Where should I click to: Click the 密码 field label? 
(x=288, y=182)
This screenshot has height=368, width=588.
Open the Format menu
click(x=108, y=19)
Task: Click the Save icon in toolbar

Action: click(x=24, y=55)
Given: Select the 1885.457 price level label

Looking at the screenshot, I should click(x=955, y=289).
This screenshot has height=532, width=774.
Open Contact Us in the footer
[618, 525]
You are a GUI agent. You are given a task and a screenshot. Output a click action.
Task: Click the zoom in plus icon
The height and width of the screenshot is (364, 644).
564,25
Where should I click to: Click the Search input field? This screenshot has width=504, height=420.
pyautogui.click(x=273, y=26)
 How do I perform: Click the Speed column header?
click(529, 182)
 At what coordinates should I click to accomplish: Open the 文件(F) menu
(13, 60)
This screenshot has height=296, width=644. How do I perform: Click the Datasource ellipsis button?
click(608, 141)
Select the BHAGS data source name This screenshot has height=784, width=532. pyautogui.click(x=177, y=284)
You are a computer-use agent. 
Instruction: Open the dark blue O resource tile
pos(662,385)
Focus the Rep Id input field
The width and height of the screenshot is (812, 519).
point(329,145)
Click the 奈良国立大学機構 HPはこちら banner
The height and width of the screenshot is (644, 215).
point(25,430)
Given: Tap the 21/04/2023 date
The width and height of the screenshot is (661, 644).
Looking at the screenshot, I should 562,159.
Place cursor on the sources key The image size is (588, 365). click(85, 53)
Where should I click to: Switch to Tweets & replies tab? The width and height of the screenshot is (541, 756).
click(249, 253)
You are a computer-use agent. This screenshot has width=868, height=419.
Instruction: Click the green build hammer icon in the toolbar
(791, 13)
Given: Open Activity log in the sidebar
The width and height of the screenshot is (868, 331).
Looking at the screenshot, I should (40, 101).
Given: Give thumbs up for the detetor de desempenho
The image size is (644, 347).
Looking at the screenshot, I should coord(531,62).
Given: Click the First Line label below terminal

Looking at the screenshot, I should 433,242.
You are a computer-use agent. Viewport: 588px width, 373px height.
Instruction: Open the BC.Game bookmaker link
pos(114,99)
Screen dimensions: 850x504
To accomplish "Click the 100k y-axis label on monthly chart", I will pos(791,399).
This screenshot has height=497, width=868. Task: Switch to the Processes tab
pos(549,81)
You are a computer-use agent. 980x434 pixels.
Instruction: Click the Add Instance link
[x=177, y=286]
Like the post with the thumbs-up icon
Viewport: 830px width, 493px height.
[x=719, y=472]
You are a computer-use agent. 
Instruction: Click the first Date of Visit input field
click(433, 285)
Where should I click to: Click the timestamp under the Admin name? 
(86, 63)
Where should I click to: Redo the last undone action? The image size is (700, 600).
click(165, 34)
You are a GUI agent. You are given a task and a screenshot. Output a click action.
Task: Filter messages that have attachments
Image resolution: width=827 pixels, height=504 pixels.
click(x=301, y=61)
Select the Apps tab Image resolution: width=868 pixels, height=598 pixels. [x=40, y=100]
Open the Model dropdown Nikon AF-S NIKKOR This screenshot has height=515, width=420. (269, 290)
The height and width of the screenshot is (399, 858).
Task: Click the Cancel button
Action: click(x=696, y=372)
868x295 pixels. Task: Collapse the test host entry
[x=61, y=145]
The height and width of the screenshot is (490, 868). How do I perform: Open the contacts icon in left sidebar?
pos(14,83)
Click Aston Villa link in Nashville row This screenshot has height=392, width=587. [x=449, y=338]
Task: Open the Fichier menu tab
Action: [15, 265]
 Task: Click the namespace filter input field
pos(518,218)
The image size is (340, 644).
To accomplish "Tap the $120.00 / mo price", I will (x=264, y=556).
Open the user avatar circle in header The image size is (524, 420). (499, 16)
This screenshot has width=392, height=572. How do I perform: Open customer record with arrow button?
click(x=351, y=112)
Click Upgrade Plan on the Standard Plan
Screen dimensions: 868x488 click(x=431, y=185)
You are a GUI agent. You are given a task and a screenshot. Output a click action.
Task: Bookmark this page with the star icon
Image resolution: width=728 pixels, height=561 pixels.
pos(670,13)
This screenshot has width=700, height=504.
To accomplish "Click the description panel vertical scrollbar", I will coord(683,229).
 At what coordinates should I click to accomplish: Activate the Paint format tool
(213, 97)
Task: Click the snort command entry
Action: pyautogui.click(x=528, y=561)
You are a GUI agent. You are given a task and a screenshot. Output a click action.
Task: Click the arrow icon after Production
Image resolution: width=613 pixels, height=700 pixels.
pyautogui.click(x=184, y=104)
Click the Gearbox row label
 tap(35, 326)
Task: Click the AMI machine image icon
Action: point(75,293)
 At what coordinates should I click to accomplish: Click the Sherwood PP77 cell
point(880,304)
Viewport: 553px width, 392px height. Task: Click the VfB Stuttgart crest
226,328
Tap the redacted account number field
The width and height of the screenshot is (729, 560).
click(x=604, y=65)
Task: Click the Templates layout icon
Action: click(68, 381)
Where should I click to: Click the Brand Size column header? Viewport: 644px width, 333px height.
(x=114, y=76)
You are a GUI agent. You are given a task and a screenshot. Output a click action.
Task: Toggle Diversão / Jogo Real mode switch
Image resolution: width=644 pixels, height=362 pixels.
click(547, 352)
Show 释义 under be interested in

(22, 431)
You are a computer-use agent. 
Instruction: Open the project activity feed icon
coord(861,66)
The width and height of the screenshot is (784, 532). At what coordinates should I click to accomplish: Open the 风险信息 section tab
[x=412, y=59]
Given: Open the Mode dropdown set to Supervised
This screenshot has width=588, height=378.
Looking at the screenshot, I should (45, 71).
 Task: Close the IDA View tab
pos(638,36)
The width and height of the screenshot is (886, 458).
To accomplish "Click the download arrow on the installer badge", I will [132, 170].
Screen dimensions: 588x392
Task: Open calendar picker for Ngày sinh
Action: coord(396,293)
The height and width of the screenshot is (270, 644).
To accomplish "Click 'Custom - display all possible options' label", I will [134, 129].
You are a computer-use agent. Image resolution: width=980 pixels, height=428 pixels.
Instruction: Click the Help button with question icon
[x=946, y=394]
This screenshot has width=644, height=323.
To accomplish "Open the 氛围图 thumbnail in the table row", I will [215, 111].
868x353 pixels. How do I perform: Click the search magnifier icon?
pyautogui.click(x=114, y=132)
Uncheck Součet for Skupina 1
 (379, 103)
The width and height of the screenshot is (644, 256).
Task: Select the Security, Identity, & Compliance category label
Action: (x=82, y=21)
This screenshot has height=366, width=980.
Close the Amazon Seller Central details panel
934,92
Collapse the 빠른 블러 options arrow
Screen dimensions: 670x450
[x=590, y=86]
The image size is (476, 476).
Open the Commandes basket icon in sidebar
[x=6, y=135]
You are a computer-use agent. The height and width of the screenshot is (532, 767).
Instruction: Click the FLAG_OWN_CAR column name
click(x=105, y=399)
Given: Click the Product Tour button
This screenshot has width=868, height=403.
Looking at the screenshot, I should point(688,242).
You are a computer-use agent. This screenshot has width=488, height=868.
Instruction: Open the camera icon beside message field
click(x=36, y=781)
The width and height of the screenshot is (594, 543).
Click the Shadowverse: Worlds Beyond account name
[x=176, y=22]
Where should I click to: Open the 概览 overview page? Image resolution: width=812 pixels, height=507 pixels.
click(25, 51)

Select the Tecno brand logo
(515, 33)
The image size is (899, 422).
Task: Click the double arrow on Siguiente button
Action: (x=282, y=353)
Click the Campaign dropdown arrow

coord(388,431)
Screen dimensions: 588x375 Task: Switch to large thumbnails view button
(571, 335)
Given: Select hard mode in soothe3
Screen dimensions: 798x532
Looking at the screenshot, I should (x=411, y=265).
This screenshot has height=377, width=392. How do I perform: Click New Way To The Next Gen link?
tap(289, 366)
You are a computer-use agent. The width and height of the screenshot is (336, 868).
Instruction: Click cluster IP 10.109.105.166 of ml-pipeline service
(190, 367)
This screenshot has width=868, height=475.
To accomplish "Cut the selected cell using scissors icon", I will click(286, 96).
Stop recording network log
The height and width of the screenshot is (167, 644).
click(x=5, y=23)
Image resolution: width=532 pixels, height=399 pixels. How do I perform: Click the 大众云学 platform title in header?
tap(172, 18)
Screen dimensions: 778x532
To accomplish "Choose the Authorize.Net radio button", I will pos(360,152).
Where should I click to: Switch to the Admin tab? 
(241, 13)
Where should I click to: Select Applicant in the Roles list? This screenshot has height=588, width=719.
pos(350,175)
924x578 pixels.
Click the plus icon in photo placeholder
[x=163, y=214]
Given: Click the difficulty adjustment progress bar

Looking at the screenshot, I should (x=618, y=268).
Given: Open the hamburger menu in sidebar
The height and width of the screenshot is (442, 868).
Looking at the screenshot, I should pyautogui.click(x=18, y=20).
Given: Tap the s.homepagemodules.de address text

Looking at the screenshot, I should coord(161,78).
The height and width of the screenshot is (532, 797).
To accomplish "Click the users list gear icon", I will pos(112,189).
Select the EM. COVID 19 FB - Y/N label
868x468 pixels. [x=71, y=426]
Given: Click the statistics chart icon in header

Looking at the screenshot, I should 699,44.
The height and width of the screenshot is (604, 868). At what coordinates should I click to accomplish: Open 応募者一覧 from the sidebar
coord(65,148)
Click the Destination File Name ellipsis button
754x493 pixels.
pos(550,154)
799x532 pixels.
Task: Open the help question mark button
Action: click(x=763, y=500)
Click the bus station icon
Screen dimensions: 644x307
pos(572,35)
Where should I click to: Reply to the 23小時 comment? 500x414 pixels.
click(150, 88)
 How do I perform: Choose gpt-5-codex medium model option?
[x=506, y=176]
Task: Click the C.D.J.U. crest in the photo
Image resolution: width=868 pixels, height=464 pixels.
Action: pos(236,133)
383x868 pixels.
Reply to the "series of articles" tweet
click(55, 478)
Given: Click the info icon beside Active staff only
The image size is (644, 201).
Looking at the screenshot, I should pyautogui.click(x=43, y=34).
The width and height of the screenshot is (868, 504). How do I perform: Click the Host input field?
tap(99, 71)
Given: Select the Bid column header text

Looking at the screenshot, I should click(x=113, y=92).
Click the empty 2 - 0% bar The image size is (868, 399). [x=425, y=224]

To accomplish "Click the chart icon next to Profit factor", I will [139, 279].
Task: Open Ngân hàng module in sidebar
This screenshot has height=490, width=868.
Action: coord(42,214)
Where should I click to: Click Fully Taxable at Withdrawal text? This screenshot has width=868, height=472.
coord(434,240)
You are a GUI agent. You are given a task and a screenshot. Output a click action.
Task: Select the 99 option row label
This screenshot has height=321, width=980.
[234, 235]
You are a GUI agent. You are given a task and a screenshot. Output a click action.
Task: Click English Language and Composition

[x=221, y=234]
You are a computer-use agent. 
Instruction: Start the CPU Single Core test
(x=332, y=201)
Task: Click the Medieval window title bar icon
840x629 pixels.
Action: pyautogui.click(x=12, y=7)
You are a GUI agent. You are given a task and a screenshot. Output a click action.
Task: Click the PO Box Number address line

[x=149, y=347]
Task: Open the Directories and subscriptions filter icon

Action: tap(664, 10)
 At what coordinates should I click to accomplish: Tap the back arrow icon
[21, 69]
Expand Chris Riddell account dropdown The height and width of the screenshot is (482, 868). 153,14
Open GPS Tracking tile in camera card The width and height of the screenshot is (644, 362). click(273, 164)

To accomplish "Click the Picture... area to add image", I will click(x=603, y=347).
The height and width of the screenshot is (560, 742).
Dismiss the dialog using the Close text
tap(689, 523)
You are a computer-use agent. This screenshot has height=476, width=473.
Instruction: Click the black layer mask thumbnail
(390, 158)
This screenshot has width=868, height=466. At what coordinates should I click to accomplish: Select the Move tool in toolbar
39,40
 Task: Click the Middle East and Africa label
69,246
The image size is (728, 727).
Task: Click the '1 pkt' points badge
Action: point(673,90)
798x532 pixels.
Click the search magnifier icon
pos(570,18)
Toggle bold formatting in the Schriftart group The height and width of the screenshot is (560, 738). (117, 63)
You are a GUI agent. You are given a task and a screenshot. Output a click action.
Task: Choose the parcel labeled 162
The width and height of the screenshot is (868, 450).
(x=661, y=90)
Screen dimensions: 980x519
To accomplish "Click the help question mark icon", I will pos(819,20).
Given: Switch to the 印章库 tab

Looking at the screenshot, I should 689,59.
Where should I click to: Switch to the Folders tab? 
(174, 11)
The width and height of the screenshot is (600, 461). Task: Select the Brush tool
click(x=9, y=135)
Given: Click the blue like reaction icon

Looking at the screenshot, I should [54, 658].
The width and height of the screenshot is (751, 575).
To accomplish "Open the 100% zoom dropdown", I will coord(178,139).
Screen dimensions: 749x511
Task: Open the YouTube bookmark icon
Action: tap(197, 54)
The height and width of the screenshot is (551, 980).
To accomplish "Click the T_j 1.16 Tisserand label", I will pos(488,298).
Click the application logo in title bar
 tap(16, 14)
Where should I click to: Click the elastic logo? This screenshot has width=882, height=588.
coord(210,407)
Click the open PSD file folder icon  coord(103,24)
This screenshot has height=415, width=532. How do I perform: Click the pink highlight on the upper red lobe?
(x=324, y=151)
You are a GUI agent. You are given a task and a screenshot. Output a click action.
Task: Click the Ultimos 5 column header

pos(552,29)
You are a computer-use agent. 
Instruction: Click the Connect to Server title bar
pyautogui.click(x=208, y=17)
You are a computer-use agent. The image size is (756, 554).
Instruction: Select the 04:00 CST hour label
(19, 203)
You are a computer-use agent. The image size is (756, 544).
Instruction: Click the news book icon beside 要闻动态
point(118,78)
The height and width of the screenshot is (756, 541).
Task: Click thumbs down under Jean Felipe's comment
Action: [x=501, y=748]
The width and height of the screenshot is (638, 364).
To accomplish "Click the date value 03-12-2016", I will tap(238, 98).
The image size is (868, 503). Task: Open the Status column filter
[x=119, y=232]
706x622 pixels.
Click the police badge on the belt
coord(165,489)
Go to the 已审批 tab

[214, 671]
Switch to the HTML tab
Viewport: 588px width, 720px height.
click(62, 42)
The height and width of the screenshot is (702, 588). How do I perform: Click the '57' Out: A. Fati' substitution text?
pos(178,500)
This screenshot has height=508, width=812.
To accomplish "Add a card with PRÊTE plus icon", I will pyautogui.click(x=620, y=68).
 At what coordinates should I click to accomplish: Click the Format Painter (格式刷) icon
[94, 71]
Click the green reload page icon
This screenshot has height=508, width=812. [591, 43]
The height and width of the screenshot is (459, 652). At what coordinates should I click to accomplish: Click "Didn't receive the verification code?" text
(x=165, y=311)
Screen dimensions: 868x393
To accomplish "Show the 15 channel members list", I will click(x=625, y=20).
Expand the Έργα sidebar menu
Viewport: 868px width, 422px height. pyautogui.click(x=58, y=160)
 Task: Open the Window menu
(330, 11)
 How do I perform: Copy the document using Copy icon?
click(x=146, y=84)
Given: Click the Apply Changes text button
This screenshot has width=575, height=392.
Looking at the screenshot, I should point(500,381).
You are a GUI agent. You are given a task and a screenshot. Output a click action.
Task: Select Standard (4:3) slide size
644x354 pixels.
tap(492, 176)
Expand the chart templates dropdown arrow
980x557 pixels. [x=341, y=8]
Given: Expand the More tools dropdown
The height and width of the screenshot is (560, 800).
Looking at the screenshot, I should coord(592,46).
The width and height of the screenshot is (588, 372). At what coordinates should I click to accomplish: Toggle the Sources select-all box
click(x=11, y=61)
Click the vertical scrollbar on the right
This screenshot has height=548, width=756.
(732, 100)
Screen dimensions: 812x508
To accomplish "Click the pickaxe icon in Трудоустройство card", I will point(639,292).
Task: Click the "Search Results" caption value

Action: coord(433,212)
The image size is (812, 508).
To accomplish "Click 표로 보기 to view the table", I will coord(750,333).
◆ ◆ ◆ ◆ ◆
TASK
Only the lines from the first line of the records through the one containing "Task: Click the zoom in plus icon" should be reproduced, exactly, with both of them included.

RESULT FOR THIS TASK
Where should I click to: Click the 密码 field label? 
(x=288, y=182)
This screenshot has height=368, width=588.
Open the Format menu
click(x=108, y=19)
Task: Click the Save icon in toolbar

Action: click(x=24, y=55)
Given: Select the 1885.457 price level label

Looking at the screenshot, I should click(x=955, y=289).
This screenshot has height=532, width=774.
Open Contact Us in the footer
[618, 525]
You are a GUI agent. You are given a task and a screenshot. Output a click action.
Task: Click the zoom in plus icon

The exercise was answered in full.